Friday, October 19, 2007

Saffron Revolution: The power of nonviolence

October 18, International Herald Tribute
Shaazka Beyerle and Cynthia Boaz

It was not a surprise that the Burmese junta violently cracked down on the
"saffron revolution." The generals had lost all credibility in the eyes of
their people, and were left with only one tool of control - repression.

But no matter how many guns and tanks they have, the generals still depend
on ordinary soldiers to do their dirty work. History teaches that once
enough people stop carrying out their orders, or switch sides, the junta's
power will disintegrate.

Through this lens, the saffron revolution isn't over, it has just begun.

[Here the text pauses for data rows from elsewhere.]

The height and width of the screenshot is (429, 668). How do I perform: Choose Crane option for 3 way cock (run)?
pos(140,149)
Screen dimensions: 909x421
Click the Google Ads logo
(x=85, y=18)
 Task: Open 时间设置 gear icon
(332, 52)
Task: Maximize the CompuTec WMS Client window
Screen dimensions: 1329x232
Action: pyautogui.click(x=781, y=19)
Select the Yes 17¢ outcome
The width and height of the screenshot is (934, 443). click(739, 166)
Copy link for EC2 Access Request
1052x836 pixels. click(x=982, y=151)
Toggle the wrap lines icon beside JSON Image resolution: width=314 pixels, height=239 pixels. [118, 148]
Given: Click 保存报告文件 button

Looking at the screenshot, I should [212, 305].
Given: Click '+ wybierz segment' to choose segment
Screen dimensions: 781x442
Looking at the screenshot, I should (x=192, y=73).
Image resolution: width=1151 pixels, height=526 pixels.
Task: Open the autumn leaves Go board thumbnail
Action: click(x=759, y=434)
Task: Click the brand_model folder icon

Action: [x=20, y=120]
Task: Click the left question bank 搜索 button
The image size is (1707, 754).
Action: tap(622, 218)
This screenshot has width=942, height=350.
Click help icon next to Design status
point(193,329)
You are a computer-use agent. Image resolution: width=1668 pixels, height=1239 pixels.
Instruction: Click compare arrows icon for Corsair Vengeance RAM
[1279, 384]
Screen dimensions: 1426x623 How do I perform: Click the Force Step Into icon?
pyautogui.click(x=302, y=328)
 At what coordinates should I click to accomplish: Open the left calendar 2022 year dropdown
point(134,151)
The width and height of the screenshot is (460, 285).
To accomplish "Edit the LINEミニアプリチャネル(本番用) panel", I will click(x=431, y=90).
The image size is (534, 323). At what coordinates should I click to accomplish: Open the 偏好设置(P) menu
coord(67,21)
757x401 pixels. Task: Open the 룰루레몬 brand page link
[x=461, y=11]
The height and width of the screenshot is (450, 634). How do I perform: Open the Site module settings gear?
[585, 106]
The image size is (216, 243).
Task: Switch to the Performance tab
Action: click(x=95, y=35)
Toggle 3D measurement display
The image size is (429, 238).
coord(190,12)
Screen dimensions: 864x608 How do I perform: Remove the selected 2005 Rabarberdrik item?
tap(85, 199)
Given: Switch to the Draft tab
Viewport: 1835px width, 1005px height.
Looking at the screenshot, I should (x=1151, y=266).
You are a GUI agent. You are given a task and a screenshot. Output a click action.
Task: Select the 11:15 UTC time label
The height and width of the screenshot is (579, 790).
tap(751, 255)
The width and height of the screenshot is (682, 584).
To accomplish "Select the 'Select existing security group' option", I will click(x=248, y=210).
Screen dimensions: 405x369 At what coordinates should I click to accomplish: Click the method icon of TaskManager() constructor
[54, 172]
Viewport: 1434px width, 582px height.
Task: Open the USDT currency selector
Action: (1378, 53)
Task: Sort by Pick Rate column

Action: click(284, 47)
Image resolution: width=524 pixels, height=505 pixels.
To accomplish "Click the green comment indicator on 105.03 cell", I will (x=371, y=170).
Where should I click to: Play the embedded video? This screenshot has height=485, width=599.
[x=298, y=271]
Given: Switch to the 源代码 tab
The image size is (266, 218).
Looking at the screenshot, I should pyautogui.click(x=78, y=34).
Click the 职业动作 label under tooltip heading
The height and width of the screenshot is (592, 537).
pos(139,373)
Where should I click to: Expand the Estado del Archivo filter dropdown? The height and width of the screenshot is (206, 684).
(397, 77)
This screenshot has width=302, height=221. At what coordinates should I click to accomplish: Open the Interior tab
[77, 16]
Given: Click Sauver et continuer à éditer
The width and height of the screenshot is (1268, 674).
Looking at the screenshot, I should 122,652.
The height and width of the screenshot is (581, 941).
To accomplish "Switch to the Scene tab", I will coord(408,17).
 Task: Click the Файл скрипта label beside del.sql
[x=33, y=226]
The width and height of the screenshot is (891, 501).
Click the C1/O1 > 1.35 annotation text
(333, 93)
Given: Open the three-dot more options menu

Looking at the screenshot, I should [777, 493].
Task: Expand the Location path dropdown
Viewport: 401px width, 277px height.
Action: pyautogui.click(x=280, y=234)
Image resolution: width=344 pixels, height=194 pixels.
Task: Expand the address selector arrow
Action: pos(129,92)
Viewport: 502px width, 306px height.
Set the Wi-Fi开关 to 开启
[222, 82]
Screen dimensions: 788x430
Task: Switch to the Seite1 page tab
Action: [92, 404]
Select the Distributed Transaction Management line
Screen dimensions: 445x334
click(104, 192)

Disobedience is at the heart of nonviolent struggle. "Even the most
powerful cannot rule without the cooperation of the ruled," Mahatma Gandhi
said. Nonviolent movements succeed not necessarily when there are masses
on the streets, but when enough people withdraw their cooperation, refuse
to obey, and thus undermine the sustainability of the existing system.

Reports of defiance continue to leak out of Burma. Dissident sources
report that opposition posters are appearing in public spaces, on prison
walls, taped to helium balloons, and even on river rafts.

Protests are not the equivalent of a nonviolent movement, but they are one
type of nonviolent tactic. Moreover, "people power" is not an inexplicable
force whereby thousands of citizens suddenly materialize on the streets
and trigger a conversion in the hearts of oppressors.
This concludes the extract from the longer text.